Selection:
Matthew John Breida (born February 28, 1995) is an American football running back for the New York Giants of the National Football League (NFL). He played college football at Georgia Southern and signed with the San Francisco 49ers as an undrafted free agent in 2017. He has also played for the Miami Dolphins.

Early years
Breida's adoptive parents moved the family from Hudson, Florida, to Spring Hill north of Tampa. There, Breida attended Nature Coast Technical High School in nearby Brooksville, Florida. He played high school football for the Sharks.

College career
Breida played college football at Georgia Southern. As a sophomore in 2014, he rushed for a Sun Belt Conference-leading 1,485 yards (second most by a GSU sophomore to Adrian Peterson) and 17 touchdowns on 171 carries, along with eight receptions for 97 yards and a touchdown. This included a career-best 210 yards against Navy on November 15. As a junior in 2015, he improved to 1,609 yards (second in the conference to Larry Rose III) and a conference-leading 17 touchdowns on 203 carries. As a senior in 2016, his statistics declined to 646 rushing yards and three touchdowns on 168 carries, along with 11 receptions for 53 yards and two touchdowns. This significant decrease in output was not due to injury, but at least partially due to first-time head coach Tyson Summers' unsuccessful move from a triple option offense. Breida's 8.7 and 7.9 yards per carry his sophomore and junior years are the two best in school history, and despite only two productive years, he finished 6th in school history in total rushing yards.

Statistics

Professional career

Due to his disappointing senior year, Breida was not invited to the NFL Combine. However, he performed well at his pro day, running a 4.38 40-Yard Dash
recording a 42-inch Vertical Jump, 11-Foot-2 Broad Jump and completing 23 reps on the Bench Press test. Breida signed with the San Francisco 49ers, one of numerous undrafted free agents, on May 4, 2017.

Dataset extract:
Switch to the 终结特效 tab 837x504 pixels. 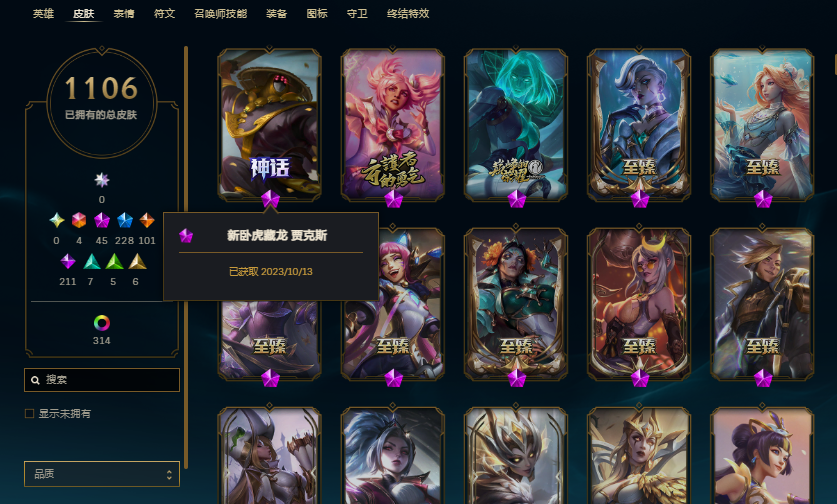(408, 13)

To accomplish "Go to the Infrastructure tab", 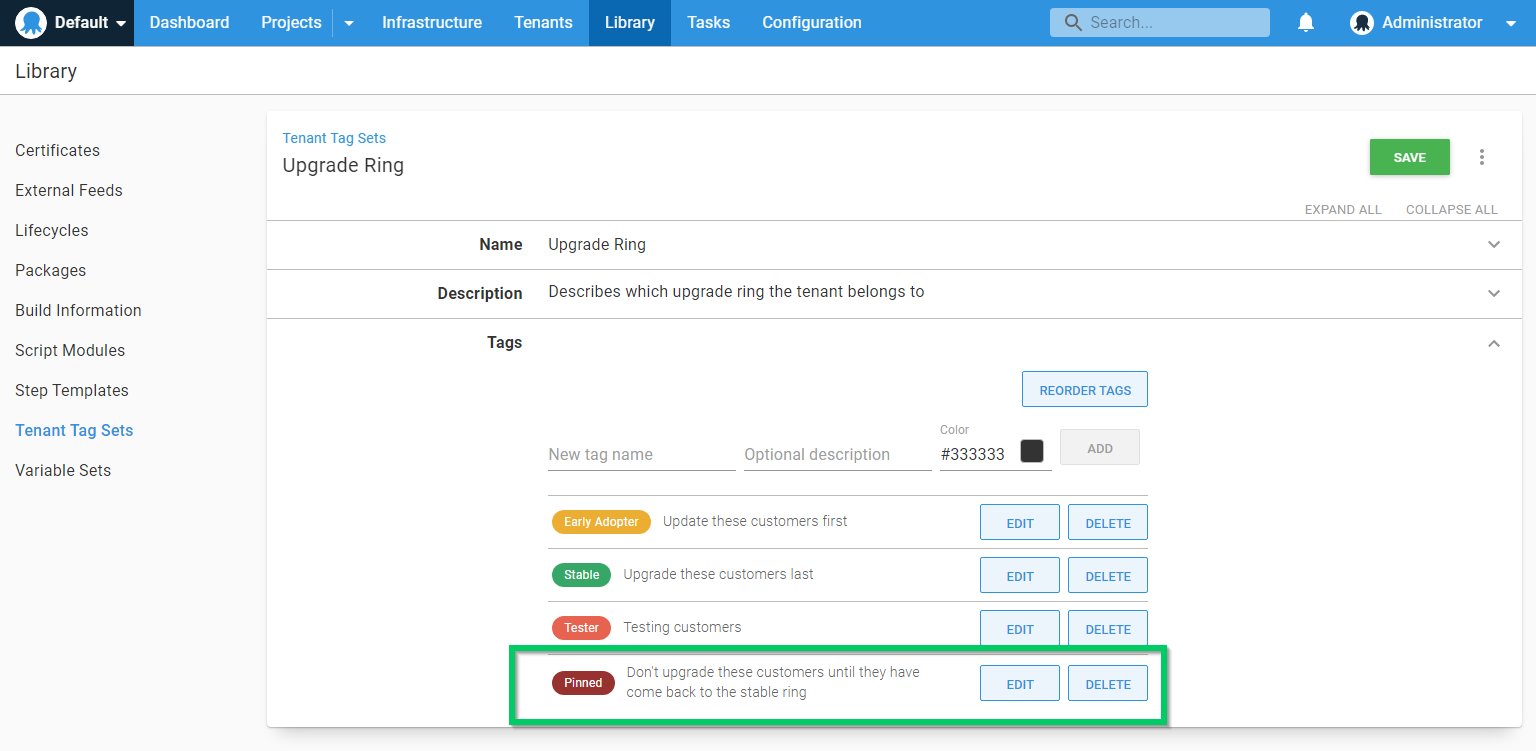I will 431,22.
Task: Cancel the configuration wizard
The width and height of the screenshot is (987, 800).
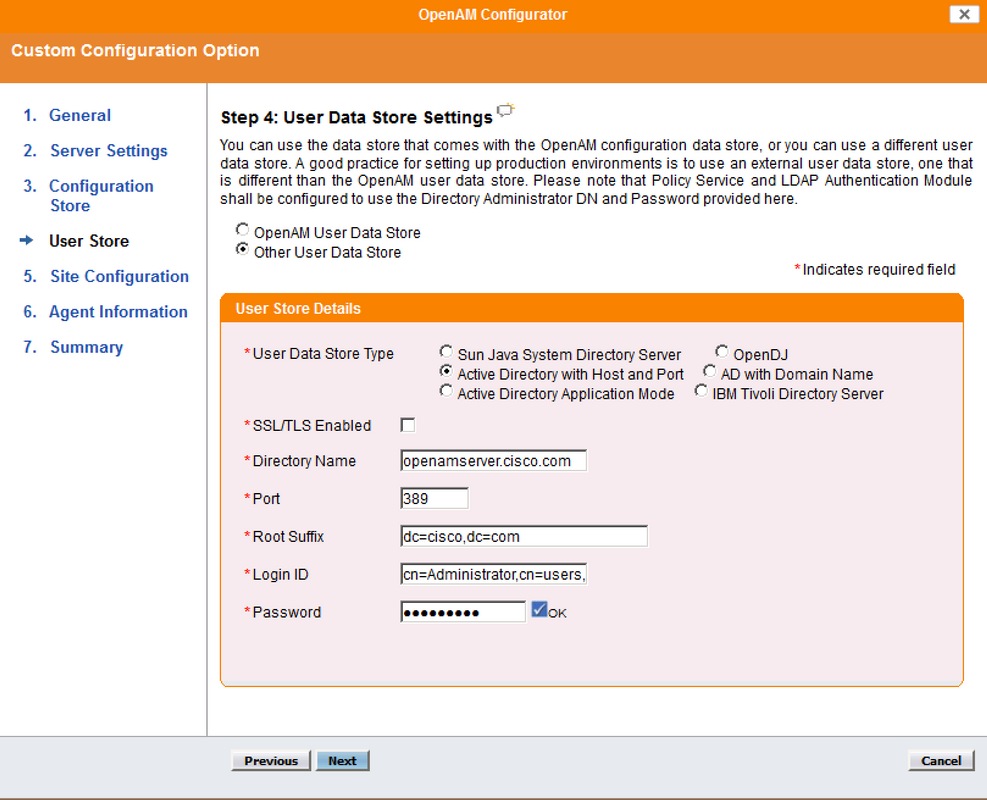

What you need to do: In the Matthew Breida article, list each test he completed at his pro day with his result. The material stands apart from the Matthew Breida article and has no connection to it.

Task answer:
- 40-Yard Dash: 4.38
- Vertical Jump: 42 inches
- Broad Jump: 11 feet 2 inches
- Bench Press: 23 reps